* **YOUR OBJECTIVE**
Nothing is to be altered; the data must be repeated exactly.

------------------------------------------------------------

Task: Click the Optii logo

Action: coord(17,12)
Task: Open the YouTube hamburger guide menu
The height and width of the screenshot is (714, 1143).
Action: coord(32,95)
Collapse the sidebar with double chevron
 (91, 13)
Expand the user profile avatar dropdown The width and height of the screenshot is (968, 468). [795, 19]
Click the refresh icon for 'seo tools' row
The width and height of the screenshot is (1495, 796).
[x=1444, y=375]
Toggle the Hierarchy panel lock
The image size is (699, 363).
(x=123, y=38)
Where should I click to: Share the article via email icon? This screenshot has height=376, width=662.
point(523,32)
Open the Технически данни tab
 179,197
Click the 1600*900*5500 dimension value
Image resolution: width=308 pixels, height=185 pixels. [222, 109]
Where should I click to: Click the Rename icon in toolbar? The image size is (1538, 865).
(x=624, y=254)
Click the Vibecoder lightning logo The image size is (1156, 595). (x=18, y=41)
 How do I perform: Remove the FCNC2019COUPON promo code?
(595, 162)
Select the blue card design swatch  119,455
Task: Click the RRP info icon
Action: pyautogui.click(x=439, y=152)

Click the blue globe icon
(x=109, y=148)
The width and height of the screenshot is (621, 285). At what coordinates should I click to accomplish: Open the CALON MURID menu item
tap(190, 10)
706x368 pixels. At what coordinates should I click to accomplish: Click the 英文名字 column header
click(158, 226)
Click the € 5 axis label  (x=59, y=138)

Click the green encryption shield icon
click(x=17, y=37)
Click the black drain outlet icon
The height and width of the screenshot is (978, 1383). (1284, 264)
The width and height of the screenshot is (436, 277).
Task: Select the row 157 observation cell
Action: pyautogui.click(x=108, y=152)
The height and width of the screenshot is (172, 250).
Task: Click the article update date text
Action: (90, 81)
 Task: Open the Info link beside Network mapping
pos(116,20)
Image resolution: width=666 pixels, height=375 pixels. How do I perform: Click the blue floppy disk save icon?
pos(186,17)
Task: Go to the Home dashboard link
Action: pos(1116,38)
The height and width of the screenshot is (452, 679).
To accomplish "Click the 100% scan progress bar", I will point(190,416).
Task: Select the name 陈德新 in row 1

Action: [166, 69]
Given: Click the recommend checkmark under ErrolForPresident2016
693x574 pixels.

------------------------------------------------------------

* **EXERCISE OUTPUT**
Task: Click the Optii logo

Action: coord(17,12)
Task: Open the YouTube hamburger guide menu
The height and width of the screenshot is (714, 1143).
Action: coord(32,95)
Collapse the sidebar with double chevron
 (91, 13)
Expand the user profile avatar dropdown The width and height of the screenshot is (968, 468). [795, 19]
Click the refresh icon for 'seo tools' row
The width and height of the screenshot is (1495, 796).
[x=1444, y=375]
Toggle the Hierarchy panel lock
The image size is (699, 363).
(x=123, y=38)
Where should I click to: Share the article via email icon? This screenshot has height=376, width=662.
point(523,32)
Open the Технически данни tab
 179,197
Click the 1600*900*5500 dimension value
Image resolution: width=308 pixels, height=185 pixels. [222, 109]
Where should I click to: Click the Rename icon in toolbar? The image size is (1538, 865).
(x=624, y=254)
Click the Vibecoder lightning logo The image size is (1156, 595). (x=18, y=41)
 How do I perform: Remove the FCNC2019COUPON promo code?
(595, 162)
Select the blue card design swatch  119,455
Task: Click the RRP info icon
Action: pyautogui.click(x=439, y=152)

Click the blue globe icon
(x=109, y=148)
The width and height of the screenshot is (621, 285). At what coordinates should I click to accomplish: Open the CALON MURID menu item
tap(190, 10)
706x368 pixels. At what coordinates should I click to accomplish: Click the 英文名字 column header
click(158, 226)
Click the € 5 axis label  (x=59, y=138)

Click the green encryption shield icon
click(x=17, y=37)
Click the black drain outlet icon
The height and width of the screenshot is (978, 1383). (1284, 264)
The width and height of the screenshot is (436, 277).
Task: Select the row 157 observation cell
Action: pyautogui.click(x=108, y=152)
The height and width of the screenshot is (172, 250).
Task: Click the article update date text
Action: (90, 81)
 Task: Open the Info link beside Network mapping
pos(116,20)
Image resolution: width=666 pixels, height=375 pixels. How do I perform: Click the blue floppy disk save icon?
pos(186,17)
Task: Go to the Home dashboard link
Action: pos(1116,38)
The height and width of the screenshot is (452, 679).
To accomplish "Click the 100% scan progress bar", I will point(190,416).
Task: Select the name 陈德新 in row 1

Action: [166, 69]
Given: Click the recommend checkmark under ErrolForPresident2016
693x574 pixels.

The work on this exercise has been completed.